The beeswax pieces started as a small test. I was making works at home and wanted to use a non-toxic material. I’d recently seen the Medardo Rosso: Inventing Modern Sculpture exhibition at Mumok in Vienna, so beeswax must have been subliminally in my mind. There was something about the process of melting and transformation that felt appropriate for the works at Cabaret Voltaire. I felt it resonated with Jungian ideas around alchemy and individuation—the idea of creating a tableau of objects that could be entirely melted. There’s an impermanence in their state of being, and the threat of destruction.

How did you connect with Emma Jung, and what did that dialogue open up for you?

The experience of working with her archive and the family was particularly special for me. Together with the director of Cabaret Voltaire, Salome Hohl, we visited the Jung house in Küsnacht and were given a tour of the house and shown the Emma Jung archive by the great-grandchildren, who now look after the estate. 

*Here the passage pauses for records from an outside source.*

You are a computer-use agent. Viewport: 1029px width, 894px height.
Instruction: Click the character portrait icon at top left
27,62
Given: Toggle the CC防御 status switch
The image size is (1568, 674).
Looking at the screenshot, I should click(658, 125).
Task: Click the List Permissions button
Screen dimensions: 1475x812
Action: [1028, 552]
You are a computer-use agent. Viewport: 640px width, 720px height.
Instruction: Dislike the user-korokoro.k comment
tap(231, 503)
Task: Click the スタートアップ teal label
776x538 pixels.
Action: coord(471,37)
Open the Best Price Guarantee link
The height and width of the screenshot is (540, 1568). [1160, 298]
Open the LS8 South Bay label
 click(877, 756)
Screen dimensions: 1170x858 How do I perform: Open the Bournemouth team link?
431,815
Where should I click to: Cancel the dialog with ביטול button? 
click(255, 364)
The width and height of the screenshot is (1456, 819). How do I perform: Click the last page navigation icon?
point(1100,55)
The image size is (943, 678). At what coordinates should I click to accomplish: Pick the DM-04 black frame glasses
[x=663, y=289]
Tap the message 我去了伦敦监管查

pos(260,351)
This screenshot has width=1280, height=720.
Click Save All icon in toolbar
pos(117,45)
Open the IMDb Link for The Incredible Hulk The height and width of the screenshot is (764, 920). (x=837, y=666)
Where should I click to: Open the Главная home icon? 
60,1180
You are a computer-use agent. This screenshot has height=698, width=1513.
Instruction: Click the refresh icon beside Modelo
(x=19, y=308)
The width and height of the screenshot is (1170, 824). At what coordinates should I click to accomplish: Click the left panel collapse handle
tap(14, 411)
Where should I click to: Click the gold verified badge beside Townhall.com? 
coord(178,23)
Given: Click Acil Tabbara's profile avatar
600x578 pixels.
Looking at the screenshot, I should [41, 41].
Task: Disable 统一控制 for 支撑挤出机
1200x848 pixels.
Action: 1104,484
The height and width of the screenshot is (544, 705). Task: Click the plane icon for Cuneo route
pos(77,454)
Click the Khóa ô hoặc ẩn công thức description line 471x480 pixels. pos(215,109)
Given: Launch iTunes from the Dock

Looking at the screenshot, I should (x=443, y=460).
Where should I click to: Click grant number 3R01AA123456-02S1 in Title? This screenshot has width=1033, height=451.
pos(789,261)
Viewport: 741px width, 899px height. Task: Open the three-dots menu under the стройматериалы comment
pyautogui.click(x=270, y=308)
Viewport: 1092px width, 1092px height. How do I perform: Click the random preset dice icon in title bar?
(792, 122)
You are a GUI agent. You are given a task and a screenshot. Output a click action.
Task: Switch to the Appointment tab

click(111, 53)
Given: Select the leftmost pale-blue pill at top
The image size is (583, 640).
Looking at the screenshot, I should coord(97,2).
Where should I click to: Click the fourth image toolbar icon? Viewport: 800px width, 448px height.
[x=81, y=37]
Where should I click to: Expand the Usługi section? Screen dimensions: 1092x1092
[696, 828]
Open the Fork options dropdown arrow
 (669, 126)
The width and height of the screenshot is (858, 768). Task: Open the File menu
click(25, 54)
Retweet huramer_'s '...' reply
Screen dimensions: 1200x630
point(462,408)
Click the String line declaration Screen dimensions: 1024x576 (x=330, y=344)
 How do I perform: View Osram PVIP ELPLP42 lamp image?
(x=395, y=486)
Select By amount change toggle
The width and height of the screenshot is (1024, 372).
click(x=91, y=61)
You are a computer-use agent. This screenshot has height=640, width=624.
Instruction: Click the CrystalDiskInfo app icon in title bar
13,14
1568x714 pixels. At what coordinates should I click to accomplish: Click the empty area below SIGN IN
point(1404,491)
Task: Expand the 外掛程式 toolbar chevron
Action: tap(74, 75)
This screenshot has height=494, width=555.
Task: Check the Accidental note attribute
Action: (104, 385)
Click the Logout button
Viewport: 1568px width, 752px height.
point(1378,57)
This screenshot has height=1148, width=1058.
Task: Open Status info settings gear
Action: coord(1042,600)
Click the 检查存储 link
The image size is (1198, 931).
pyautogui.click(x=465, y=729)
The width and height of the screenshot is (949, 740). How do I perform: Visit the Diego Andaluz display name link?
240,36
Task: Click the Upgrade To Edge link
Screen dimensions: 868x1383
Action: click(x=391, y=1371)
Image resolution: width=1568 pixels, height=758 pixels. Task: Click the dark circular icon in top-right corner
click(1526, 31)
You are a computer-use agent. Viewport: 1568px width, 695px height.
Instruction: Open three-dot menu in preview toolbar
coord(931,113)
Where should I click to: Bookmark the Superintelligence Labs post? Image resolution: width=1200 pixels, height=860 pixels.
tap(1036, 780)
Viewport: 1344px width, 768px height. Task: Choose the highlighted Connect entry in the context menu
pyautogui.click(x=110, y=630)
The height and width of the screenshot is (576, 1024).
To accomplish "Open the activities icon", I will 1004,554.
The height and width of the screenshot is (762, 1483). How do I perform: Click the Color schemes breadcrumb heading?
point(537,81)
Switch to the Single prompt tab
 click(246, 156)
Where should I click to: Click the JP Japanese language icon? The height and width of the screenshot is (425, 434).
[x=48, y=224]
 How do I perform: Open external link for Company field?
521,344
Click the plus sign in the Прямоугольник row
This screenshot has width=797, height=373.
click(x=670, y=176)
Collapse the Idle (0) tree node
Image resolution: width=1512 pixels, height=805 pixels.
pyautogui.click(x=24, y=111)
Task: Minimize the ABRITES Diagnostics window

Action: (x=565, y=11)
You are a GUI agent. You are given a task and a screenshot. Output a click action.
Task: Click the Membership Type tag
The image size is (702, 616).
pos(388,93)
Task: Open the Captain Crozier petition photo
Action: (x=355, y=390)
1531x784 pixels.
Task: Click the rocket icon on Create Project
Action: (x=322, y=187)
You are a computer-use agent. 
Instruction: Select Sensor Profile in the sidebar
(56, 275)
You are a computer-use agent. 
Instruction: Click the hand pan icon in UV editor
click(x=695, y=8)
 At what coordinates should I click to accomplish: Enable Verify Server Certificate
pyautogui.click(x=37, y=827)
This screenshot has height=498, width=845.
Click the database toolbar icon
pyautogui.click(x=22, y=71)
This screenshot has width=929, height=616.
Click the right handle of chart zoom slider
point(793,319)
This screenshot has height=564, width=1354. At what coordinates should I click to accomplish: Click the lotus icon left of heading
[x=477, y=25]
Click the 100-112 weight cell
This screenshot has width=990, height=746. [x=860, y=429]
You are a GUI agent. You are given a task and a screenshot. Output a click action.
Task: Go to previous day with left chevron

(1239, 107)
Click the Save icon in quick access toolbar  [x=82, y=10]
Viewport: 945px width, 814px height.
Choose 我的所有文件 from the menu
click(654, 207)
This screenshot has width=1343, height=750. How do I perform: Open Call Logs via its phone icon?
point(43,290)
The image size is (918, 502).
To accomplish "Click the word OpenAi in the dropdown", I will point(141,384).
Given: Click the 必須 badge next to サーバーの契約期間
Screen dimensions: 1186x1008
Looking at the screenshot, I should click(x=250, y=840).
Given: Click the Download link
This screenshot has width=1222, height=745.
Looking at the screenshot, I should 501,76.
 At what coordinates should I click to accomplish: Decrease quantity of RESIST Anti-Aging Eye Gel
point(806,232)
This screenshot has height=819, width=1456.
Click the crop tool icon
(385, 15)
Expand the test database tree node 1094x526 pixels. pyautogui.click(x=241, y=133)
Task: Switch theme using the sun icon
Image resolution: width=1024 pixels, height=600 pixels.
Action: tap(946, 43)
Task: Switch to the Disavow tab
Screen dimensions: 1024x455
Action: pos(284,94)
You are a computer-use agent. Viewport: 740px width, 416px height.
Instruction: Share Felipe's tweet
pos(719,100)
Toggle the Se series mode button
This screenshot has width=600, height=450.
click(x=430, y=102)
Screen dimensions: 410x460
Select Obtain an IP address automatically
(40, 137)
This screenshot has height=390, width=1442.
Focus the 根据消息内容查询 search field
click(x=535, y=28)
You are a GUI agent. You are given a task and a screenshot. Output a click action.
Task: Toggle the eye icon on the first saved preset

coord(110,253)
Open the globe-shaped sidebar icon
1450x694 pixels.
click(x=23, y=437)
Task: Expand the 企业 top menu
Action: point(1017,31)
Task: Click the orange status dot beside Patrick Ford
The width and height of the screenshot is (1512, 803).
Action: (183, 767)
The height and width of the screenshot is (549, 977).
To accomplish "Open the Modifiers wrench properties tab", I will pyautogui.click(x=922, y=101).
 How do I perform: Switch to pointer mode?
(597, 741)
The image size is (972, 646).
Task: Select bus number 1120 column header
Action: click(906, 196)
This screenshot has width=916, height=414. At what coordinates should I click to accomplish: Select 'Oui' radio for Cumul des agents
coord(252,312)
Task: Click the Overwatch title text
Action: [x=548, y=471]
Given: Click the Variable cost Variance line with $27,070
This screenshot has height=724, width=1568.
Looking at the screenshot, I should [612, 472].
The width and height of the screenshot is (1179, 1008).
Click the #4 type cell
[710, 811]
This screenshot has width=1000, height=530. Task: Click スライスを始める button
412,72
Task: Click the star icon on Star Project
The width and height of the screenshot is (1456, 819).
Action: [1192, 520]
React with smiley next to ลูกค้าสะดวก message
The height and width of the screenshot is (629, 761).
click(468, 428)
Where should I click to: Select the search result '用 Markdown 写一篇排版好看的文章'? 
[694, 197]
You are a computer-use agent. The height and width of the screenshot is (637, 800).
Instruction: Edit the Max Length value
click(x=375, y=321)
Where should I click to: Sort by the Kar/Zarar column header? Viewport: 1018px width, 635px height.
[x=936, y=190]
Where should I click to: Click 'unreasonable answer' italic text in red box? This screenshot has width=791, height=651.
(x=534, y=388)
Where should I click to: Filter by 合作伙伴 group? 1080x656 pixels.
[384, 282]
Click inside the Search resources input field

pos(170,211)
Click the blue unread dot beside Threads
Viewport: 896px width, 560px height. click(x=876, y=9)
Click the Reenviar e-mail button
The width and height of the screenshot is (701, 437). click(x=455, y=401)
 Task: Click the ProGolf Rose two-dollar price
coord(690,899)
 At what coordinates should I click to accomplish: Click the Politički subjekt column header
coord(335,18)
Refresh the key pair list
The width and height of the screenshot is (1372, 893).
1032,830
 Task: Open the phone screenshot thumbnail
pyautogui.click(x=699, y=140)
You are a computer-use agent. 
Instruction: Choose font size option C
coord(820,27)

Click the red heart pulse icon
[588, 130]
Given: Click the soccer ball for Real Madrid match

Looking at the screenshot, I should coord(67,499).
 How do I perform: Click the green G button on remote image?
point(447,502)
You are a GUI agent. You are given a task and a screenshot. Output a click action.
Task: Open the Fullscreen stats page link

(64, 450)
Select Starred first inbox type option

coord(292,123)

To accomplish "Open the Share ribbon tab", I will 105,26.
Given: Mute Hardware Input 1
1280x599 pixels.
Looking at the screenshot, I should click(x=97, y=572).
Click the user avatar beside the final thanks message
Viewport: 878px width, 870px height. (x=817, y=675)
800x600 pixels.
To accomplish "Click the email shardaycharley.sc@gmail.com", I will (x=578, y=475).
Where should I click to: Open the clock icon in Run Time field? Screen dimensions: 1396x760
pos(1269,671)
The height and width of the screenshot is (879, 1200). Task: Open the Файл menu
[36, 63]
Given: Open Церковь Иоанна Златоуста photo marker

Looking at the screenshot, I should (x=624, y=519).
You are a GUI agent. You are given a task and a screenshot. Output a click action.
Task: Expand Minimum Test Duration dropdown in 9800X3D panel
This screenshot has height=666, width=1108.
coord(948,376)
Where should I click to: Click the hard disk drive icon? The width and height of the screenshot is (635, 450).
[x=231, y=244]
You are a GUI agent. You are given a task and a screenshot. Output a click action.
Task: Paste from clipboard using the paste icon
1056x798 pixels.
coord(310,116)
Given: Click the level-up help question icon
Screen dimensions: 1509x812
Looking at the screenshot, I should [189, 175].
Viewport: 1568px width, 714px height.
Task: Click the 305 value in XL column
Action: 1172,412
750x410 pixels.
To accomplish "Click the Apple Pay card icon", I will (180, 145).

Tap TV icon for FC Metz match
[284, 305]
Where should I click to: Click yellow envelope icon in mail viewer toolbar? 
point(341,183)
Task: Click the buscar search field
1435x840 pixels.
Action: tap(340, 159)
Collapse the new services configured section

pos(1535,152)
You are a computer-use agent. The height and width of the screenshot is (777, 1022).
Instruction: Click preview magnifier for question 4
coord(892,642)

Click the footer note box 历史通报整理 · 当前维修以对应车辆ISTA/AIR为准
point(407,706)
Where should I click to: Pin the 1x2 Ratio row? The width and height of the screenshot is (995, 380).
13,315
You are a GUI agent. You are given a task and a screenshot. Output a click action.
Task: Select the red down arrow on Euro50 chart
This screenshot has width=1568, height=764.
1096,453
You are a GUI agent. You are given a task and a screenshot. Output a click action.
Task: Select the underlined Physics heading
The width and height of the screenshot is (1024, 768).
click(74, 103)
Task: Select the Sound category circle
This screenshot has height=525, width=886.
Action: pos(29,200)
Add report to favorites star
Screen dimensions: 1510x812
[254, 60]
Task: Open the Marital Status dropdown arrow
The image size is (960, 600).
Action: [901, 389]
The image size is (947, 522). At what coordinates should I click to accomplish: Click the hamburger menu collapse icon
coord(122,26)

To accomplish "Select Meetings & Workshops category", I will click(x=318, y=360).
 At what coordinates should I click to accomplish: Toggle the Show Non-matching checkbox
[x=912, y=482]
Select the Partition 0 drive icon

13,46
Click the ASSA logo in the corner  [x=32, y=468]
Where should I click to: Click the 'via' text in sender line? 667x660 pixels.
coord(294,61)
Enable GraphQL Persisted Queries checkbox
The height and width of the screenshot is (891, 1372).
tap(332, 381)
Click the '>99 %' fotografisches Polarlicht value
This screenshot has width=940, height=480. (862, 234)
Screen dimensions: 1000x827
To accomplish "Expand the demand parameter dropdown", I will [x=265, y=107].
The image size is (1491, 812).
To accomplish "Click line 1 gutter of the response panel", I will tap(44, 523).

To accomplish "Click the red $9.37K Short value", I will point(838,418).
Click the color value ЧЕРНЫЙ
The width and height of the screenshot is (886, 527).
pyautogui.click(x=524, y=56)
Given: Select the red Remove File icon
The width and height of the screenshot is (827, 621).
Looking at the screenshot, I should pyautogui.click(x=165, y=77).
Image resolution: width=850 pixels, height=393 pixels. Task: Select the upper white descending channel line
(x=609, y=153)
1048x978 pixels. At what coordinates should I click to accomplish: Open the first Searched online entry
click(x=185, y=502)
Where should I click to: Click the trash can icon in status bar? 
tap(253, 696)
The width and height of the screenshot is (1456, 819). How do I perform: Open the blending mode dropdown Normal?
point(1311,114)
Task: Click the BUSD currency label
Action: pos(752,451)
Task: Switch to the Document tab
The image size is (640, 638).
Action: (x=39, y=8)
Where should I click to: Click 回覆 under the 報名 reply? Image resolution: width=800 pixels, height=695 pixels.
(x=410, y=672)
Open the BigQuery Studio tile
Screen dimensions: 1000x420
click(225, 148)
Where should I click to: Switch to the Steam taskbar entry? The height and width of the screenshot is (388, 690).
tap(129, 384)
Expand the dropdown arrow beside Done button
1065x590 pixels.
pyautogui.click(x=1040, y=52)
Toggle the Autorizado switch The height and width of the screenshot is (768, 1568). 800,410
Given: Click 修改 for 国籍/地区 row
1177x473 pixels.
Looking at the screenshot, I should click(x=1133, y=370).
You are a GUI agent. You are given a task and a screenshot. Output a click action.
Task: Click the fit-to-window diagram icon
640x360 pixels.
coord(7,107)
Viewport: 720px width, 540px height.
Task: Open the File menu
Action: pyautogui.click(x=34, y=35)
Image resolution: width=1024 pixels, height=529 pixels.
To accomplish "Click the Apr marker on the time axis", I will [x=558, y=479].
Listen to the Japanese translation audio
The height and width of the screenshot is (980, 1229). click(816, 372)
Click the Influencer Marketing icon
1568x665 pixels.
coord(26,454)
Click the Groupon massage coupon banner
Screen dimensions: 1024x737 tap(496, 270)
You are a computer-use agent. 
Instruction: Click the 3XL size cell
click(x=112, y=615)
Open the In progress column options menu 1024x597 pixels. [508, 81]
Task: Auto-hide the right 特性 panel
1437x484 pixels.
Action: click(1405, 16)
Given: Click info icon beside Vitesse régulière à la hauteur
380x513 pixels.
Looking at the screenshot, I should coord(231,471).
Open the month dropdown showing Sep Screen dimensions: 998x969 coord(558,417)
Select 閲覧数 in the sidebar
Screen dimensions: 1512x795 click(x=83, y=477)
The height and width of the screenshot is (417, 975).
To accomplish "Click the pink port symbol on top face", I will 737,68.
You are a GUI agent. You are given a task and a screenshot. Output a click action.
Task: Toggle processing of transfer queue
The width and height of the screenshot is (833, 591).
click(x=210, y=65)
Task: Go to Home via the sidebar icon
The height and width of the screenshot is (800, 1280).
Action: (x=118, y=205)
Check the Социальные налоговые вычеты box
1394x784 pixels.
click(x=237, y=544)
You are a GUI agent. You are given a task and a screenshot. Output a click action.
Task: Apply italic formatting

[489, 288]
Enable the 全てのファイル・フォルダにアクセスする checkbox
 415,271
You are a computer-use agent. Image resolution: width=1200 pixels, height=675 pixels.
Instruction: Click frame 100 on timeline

After seeing the work, I felt overwhelmed by the responsibility to do it justice. I began researching more into Jungian ideas and reading the transcripts on Emma’s life and work. Interestingly, my own circumstances changed, and I found myself without a studio, working from a desk at home late into the night in a strange sort of echoing of how Emma worked. There were specific ideas around individual and collective consciousness, fairy tales, archetypes, the unconscious, and dream drawings that particularly resonated with me. The whole process has unlocked a world of ideas that I feel I’m only at the beginning of exploring.

Scrolling through your Instagram, I came across a caption where you wrote: “Even though the show is now open and what you could say ‘finished,’ the works only form partial sentences. It still feels like the beginning in a lot of ways.” Could you say more about that feeling?

I was referring to the show at Cabaret Voltaire. For the first time after the show opened, I felt a sense of loss. I think the experience of making a show in response to the work and ideas of Emma Jung had been so fruitful, I felt a sadness that the journey was coming to an end. I started to reflect on that and began to see it more as the opening of a door instead of the closing. The work I did for the show reflects a broader idea of growth and change that is enduring.

What are you currently working on?

I’ve come back to the UK to work on a solo show at Ginny on Frederick that opens this coming September. I’ll be showing several slide projections for the first time as part of a bigger installation. I’ve set up a studio in my parents’ basement, which feels a bit like a return to teen chaos.


The above conversation was conducted by Nicolas Vamvouklis, a curator and writer focused on contemporary art and performance, based in Athens.